-- Given passage start --

Working Gzip and tar.gz file in Kotlin

kotlin tar.gz file

This article shows how we can compress, update, and decompress multiple files and folders into a tar.gz file using Kotlin.

Table of contents:

Gzip is widely used for file compression to save disk space and speed up data transfer.

1. Gzip vs. Java Zip

Java commonly uses Zip format, handling multiple files directly. However, gzip typically compresses a single file or data stream. For multiple files or folders, gzip is combined with tar, creating .tar.gz archives.

2. Add Apache Commons Compress Dependency

We need Apache Commons Compress to handle tar.gz file in Kotlin.

pom.xml

<dependency>
    <groupId>org.apache.commons</groupId>
    <artifactId>commons-compress</artifactId>
    <version>1.27.0</version>
</dependency>

3. Compressing Files and Folders into a tar.gz

Here’s how we compress files and folders:

CompressFiles.kt

package com.mkyong.zip

import org.apache.commons.compress.archivers.tar.TarArchiveOutputStream
import org.apache.commons.compress.compressors.gzip.GzipCompressorOutputStream
import java.io.*

fun compressToTarGz(source: File, tarGzFile: File) {
    if (!source.exists()) throw FileNotFoundException("File or directory does not found: ${source.path}")

-- Given passage end --
-- Dataset excerpts start --

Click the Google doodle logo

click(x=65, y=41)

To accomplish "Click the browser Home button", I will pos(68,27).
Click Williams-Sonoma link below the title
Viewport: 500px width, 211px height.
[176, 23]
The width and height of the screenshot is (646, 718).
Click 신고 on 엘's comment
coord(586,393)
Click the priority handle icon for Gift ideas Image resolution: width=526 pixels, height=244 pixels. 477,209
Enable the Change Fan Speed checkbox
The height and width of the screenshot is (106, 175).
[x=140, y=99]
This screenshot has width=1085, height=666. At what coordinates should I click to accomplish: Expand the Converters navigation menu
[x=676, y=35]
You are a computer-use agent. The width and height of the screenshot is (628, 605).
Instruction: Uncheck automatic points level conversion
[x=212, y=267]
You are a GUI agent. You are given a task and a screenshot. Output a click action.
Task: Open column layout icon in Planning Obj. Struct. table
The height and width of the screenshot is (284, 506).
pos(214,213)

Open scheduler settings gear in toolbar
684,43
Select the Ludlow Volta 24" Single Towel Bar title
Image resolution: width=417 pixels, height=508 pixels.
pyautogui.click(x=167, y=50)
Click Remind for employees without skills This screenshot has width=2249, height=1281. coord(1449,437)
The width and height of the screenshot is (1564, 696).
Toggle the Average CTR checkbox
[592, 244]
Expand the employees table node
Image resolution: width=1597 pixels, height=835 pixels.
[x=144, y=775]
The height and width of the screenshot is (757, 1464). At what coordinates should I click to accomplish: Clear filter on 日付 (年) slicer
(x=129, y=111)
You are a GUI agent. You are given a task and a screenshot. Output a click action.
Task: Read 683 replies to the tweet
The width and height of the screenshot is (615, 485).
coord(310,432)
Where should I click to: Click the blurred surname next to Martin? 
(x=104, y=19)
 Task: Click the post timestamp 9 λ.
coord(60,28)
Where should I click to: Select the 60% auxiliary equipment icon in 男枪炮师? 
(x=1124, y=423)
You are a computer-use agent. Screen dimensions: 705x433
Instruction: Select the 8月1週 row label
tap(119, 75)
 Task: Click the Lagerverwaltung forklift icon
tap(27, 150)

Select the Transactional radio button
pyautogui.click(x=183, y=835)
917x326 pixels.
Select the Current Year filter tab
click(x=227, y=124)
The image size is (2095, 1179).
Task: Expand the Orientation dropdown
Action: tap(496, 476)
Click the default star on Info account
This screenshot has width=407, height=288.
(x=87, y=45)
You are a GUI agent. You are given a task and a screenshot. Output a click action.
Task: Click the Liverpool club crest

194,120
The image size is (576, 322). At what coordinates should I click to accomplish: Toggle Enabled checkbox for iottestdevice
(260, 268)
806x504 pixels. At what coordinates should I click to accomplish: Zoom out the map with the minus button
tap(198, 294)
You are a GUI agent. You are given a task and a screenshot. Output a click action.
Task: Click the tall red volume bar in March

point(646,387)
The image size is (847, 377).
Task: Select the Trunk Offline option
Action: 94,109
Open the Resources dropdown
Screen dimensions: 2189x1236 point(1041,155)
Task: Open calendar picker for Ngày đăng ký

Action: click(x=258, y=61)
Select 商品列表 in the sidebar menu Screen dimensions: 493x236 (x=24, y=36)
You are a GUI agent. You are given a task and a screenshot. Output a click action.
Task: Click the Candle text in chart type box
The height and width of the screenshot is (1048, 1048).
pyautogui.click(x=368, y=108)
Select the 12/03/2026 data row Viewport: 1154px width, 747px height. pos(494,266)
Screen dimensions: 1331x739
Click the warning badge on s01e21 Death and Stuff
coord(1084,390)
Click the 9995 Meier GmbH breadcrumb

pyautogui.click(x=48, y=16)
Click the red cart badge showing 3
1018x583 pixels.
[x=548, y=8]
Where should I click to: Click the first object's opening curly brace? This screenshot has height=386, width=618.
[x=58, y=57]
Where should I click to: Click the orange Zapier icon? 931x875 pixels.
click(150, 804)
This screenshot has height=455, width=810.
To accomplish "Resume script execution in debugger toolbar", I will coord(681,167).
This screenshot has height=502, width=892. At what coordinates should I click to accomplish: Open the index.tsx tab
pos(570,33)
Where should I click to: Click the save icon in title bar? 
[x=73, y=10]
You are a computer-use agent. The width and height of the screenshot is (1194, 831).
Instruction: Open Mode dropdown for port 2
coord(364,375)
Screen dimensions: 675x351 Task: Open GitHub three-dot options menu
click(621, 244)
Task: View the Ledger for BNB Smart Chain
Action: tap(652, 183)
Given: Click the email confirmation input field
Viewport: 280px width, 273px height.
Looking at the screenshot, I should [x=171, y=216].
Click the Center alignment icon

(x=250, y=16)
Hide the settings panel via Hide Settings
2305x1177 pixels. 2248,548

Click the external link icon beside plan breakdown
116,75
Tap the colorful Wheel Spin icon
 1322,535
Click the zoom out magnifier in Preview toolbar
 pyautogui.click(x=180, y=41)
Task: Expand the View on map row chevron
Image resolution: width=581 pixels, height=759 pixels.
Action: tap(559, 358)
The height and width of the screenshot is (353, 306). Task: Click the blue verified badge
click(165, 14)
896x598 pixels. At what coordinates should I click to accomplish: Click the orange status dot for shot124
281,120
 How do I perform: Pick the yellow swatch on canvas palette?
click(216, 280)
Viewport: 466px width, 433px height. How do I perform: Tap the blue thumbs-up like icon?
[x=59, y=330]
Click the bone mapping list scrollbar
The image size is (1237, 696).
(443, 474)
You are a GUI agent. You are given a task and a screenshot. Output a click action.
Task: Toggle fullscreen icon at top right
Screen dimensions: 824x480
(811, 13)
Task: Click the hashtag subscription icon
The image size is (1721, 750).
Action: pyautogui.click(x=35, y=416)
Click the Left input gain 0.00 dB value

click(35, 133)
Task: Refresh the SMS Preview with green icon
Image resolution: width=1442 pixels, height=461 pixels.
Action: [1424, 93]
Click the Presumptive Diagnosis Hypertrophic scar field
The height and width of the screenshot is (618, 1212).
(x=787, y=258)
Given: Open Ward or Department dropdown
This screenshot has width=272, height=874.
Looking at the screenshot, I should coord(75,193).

-- Dataset excerpts end --

■ Short exercise 1 ■
What version of commons-compress does the dependency in the Kotlin tar.gz article specify?
■ Short exercise 2 ■
List every import statement in the CompressFiles.kt code of the Kotlin tar.gz article.
■ Short exercise 3 ■
Continue the Kotlin tar.gz article from its last line.

■ Result 1 ■
1.27.0

■ Result 2 ■
- org.apache.commons.compress.archivers.tar.TarArchiveOutputStream
- org.apache.commons.compress.compressors.gzip.GzipCompressorOutputStream
- java.io.*

■ Result 3 ■
    GzipCompressorOutputStream(BufferedOutputStream(FileOutputStream(tarGzFile))).use { gzOut ->
        TarArchiveOutputStream(gzOut).apply {
            // Allow file names longer than 100 characters
            setLongFileMode(TarArchiveOutputStream.LONGFILE_POSIX)
        }.use { tarOut ->
            addToTar(source, "", tarOut)
        }
    }
}

// Recursively adds files and directories to the tar archive
fun addToTar(file: File, parentPath: String, tarOut: TarArchiveOutputStream) {
    val entryName = "$parentPath${file.name}"
    val entry = tarOut.createArchiveEntry(file, entryName)
    tarOut.putArchiveEntry(entry)

    if (file.isFile) {
        // Write file contents to the tar entry
        file.inputStream().use { it.copyTo(tarOut) }
        tarOut.closeArchiveEntry()
    } else {
        tarOut.closeArchiveEntry()
        // Recursively process child files/directories
        file.listFiles()?.forEach { child ->
            addToTar(child, "$entryName/", tarOut)
        }
    }
}

fun main() {
    compressToTarGz(File("project"), File("project.tar.gz"))
}

3.1 file name is too long (>100 bytes)

The default TAR format supports filenames of up to 100 characters only. If we add a file inside a deep folder structure, we may hits file name is too long (>100 bytes) error.

How to fix this issue:
Always explicitly set setLongFileMode(TarArchiveOutputStream.LONGFILE_POSIX) when compressing complex projects or deep folder structures to avoid errors due to file name length limitations.


fun compressToTarGz(source: File, tarGzFile: File) {
    GzipCompressorOutputStream(BufferedOutputStream(FileOutputStream(tarGzFile))).use { gzOut ->
        TarArchiveOutputStream(gzOut).apply {
            // supports file names longer than 100 characters.
            setLongFileMode(TarArchiveOutputStream.LONGFILE_POSIX)
        }.use { tarOut ->
            addToTar(source, "", tarOut)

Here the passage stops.